A reviravolta da Colômbia
"Enquanto Jair Messias continuar na poltrona presidencial, o isolamento do Brasil não fará mais que crescer e se solidificar", escreve Eric Nepomuceno
Por Eric Nepomuceno, para o 247
Ao longo da história republicana a Colômbia jamais havia tido um presidente declaradamente de esquerda.

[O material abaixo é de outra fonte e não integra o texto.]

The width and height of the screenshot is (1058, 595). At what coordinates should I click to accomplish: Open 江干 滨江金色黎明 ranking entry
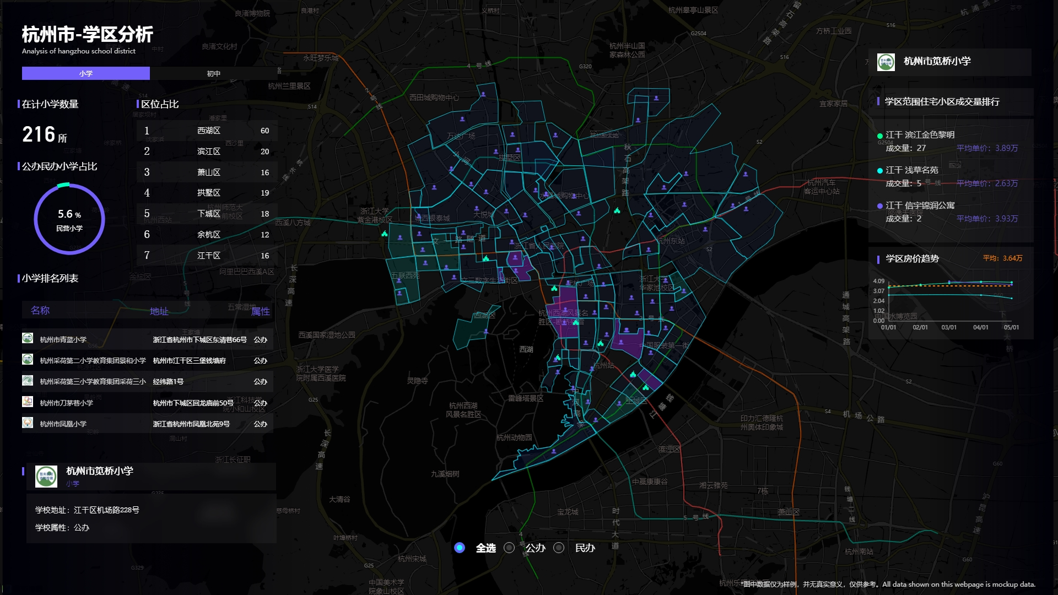(x=920, y=135)
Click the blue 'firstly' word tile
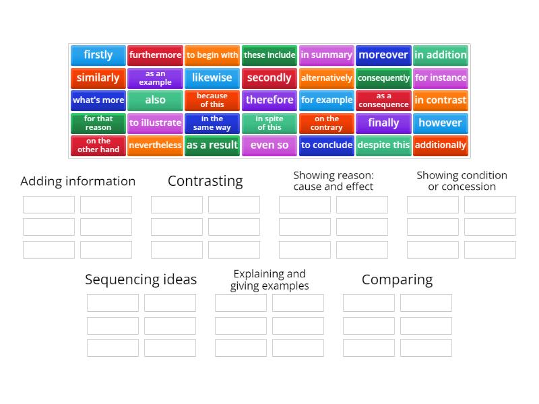The image size is (539, 404). (x=98, y=55)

E menos ainda um ex-guerrilheiro.
No máximo até agora o que aconteceu foi um revezamento entre presidentes efetivamente liberais – Ernesto Samper e Juan Manuel Santos são os exemplos mais recentes – e outros muitos, que mais que conservadores foram francamente reacionários sem remédio.
E mais: nem em seus mais tenebrosos pesadelos a parte conservadora, racista e misógena imaginaria uma vice-presidente mulher e, para elevar ainda mais a já vulcânica temperatura, negra e de origem muito pobre.
Pois foi exatamente uma dupla desse teor que saiu vitoriosa das urnas colombianas no domingo 19 de junho: Gustavo Petro, ex-guerrilheiro, e Francia Márquez, que antes de se tornar uma ativista social de alto calibre trabalhou como diarista e faxineira para poder dar de comer aos filhos.
A vantagem de Petro sobre seu adversário, o populista de extrema-direita Rodolfo Hernández, pode até parecer apertada: 50,45% dos votos válidos contra 47,30%.
Muito mais que por escassos três pontos, porém, essa vitória significa algo que até há pouco tempo ninguém se animaria a prever. E mais: significa também a possibilidade concreta de abertura de novos tempos não apenas na Colômbia, mas em toda a América Latina.
Depois de Brasil e México, a Colômbia tem a terceira economia mais importante do continente latino-americano. E algumas das medidas que integram o programa de governo defendido por Petro certamente serão aplicadas em outros países governados pela esquerda, como a taxação das grandes fortunas e a decisão de adotar políticas sociais que tenham por objetivo superar diferenças históricas, a começar por saúde e educação.
Outro ponto importante é o fato de, pela primeira vez, há um cordão de governos de esquerda na América do Sul, e não apenas dois ou três governos: além da Colômbia, temos a Argentina, a Bolívia, o Chile, o Peru (embora uma esquerda titubeante) e a Venezuela. A provável vitória de Lula nas eleições presidenciais de outubro traçaria um panorama inédito.
Se lembrarmos que o México tem um presidente de esquerda, André López Obrador, e que a pequena e tão maltratada Honduras elegeu uma presidenta de esquerda, Xiomara Castro, veremos que de verdade são tempos novos em nossas comarcas.
Um aspecto da vitória de Petro na Colômbia que nos diz respeito: daqui até o primeiro dia de 2023, ou seja, enquanto Jair Messias continuar na poltrona presidencial, o isolamento do Brasil não fará mais que crescer e se solidificar.
Dentro da Colômbia, Petro encontrará, como já foi dito, dois obstáculos importantes para governar.
Um, o empresariado sempre beneficiado tanto pelos liberais autênticos quando pelos reacionários de todo tipo. O setor, porém, poderá mostrar mais pragmatismo e negociar acordos aceitáveis tanto para os donos do dinheiro como para o governo.
Já o outro obstáculo está cada vez mais envolvo por nuvens de dúvida e apreensão: as Forças Armadas, normalmente violentas e reacionárias. Ele terá de encontrar núcleos de profissionalismo entre os militares e também no setor procurar um pacto de interesse comum.
Seja como for, não resta dúvida: a Colômbia ganha nova luz própria e terá papel especialmente relevante no cenário novo que se desenha não só na América do Sul, mas em todo o continente latino-americano.